**TASK DESCRIPTION:**
Reproduce the material below word for word, leaving out the pictures.

**INFORMATION SHOWN:**
##########
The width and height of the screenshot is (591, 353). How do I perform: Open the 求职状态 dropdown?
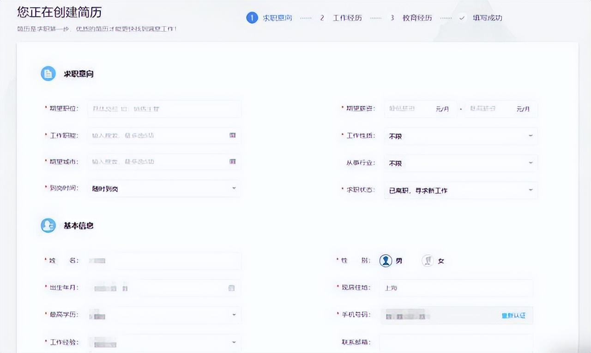click(x=460, y=190)

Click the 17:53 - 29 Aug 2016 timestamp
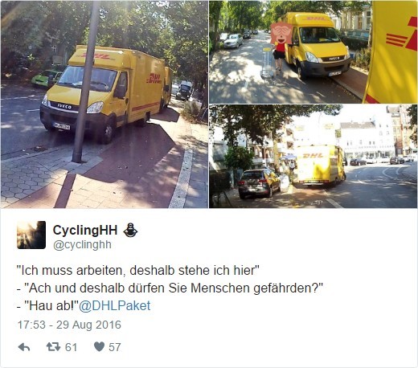[x=69, y=325]
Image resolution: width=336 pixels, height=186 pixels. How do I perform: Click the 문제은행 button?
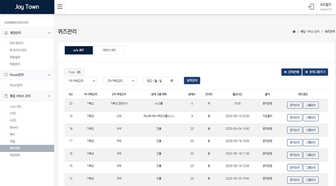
##########
**PROBLEM SOLUTION:**
The width and height of the screenshot is (591, 353). How do I perform: Open the 求职状态 dropdown?
click(x=460, y=190)

Click the 17:53 - 29 Aug 2016 timestamp
[x=69, y=325]
Image resolution: width=336 pixels, height=186 pixels. How do I perform: Click the 문제은행 button?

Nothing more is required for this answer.